The results of this audit last week showed that all large and most small banks are well capitalized. As a result, the Fed allowed large banks to resume their capital return programs in the first quarter of 2021, provided that dividends and share repurchases are capped at an amount based on last year’s earnings.

Thus, the six largest US banks will be able to buy back their shares worth up to $ 11 billion next year.

Goldman Sachs (GS), JPMorgan Chase (JPM), Morgan Stanley (MS), Citigroup (C), Bank of America (BAC) and Wells Fargo (WFC) were all higher on Monday but closed lower on Tuesday due to a general market decline amid concerns about a new strain of coronavirus. Government economic data was also disappointing, suggesting that more efforts will be needed to pull the US out of the recession.

What awaits US banks in 2021?

2020 was a difficult year for banks, which needed to build large capital reserves to cover potential loan defaults. The Fed’s zero interest rates limited yields, and the stock buyback ban prevented banks from buying their own shares while they were very cheap.

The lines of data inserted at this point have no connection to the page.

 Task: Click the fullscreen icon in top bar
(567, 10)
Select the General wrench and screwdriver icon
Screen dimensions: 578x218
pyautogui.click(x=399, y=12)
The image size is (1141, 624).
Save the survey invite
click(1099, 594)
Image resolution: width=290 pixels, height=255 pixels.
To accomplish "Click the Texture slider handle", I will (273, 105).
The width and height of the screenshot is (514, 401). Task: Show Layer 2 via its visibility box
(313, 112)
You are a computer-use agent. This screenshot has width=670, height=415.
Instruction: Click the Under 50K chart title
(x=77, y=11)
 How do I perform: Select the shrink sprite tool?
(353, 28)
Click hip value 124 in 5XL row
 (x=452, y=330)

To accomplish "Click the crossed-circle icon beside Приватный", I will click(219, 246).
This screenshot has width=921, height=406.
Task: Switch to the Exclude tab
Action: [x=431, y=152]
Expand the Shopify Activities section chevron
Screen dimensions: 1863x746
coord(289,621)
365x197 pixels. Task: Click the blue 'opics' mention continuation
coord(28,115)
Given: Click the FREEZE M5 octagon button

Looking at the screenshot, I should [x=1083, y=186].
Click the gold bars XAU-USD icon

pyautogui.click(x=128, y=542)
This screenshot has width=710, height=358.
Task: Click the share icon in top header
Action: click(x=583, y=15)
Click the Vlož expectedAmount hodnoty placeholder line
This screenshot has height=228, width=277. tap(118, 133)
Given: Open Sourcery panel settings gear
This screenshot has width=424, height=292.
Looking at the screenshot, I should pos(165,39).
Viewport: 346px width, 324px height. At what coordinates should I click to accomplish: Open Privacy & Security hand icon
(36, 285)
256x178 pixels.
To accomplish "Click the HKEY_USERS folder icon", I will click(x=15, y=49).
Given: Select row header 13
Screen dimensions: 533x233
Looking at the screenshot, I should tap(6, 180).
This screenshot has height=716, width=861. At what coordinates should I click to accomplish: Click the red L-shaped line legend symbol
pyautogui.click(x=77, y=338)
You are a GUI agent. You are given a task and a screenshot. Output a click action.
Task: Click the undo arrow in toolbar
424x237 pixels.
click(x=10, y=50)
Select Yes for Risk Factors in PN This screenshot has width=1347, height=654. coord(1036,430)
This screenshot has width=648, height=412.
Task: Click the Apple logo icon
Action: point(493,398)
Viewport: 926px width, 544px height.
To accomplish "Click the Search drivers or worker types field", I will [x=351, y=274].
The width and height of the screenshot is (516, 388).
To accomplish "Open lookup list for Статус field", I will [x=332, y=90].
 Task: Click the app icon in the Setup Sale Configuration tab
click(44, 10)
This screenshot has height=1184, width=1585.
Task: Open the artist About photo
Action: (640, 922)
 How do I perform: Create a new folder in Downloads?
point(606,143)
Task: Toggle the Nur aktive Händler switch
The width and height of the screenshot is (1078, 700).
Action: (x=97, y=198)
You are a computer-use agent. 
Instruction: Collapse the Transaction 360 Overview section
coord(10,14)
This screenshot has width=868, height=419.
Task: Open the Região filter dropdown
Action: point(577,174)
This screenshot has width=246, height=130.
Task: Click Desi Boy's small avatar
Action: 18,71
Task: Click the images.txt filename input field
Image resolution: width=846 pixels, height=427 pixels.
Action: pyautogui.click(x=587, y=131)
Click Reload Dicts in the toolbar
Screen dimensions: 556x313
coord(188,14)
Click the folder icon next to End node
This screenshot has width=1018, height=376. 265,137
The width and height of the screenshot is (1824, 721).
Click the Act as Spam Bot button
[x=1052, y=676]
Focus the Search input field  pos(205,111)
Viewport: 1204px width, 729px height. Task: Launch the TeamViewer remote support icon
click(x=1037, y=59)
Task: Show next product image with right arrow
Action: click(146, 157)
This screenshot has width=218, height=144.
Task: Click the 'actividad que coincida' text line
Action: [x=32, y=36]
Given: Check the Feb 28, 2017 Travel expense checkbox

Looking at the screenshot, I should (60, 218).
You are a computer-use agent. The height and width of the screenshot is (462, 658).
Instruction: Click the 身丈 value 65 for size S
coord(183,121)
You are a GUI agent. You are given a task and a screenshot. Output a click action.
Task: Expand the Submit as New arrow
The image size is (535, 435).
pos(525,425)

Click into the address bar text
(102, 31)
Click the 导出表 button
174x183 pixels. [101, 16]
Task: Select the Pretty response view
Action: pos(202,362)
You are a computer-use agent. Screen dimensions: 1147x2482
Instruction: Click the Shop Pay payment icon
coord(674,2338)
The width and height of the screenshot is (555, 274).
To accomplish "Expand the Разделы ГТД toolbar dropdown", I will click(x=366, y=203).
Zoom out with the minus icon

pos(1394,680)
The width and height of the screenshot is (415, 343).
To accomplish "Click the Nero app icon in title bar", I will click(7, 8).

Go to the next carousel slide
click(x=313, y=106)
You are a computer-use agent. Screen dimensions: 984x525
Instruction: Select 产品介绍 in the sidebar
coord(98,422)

On the one hand, the negative impact of the weak economy and zero rates, which the Fed has promised to hold until 2023, will continue to affect the profitability and profits of banks.

On the other hand, the Fed’s permission for large banks to resume their capital return programs will lead to buybacks and a potential increase in dividends in 2021.

Banks have already begun to announce the resumption of buyback programs.

Morgan Stanley, for example, announced a new $ 10 billion buyback program. JPMorgan Chase plans to buy back $ 30 billion in shares next year, which is about 10% of its bank’s market capitalization. This could make a big difference next year and should lead to higher earnings per share, all other things being equal. Plus, owning JPMorgan shares offers a solid 3% dividend yield. According to analysts’ forecasts, JPMorgan will receive $ 10.60 in earnings per share in 2022.

Market analysts point out that earnings and profits of the largest US banks have been less hit by the pandemic crisis than expected, and the decline in share prices this year may have been excessive.

Over the past two quarters, banks such as Morgan Stanley, Goldman Sachs, JPMorgan and Citigroup have surpassed their earnings and earnings per share forecasts.

The top performers were Goldman and Morgan Stanley, thanks to their strong investment units, which generated high profits from volatile trading in the financial markets.

Analysts say many bank stocks still look cheap despite strong gains over the past couple of months. An increase in the buybacks by these well-capitalized companies could lead to earnings per share outperforming current estimates.

Morgan Stanley analyst Betsy Gracek said the banks will perform better as “large-scale vaccinations unfold, fiscal stimulus is implemented and the economy can potentially grow.”

Experts also expect a resumption of credit growth in mid-2021, an increase in net interest margins and the release of bank reserve funds.